Each line of the listing that contains the word "dialog" is to be copied.

+++

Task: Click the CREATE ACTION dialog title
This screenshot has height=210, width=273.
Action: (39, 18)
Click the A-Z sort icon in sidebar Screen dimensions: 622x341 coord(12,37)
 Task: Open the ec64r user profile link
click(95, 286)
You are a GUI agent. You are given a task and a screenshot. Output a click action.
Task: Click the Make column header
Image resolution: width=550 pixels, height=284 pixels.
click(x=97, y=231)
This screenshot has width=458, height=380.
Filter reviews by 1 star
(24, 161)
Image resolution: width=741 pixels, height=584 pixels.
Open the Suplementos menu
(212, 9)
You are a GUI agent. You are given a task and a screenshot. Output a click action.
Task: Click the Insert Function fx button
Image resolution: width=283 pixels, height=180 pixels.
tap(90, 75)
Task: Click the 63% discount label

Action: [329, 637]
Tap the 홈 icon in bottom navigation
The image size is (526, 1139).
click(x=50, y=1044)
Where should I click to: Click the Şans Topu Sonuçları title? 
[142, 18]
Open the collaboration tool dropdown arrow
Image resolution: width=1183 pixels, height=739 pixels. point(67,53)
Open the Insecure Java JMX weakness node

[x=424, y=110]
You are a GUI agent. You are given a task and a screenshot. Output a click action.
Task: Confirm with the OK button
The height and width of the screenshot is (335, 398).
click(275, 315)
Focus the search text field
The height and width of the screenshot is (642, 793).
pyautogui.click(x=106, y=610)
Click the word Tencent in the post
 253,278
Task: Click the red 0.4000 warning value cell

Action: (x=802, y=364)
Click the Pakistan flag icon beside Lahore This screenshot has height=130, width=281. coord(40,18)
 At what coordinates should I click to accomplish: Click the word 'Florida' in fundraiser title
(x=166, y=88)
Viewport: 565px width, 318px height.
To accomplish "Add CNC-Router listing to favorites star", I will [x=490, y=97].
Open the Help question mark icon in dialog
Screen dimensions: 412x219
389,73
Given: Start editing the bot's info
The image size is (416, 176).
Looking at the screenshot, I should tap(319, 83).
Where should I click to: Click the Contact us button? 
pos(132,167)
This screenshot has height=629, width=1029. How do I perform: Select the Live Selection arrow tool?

+++

__ANSWER SPACE__
Task: Click the CREATE ACTION dialog title
Open the Help question mark icon in dialog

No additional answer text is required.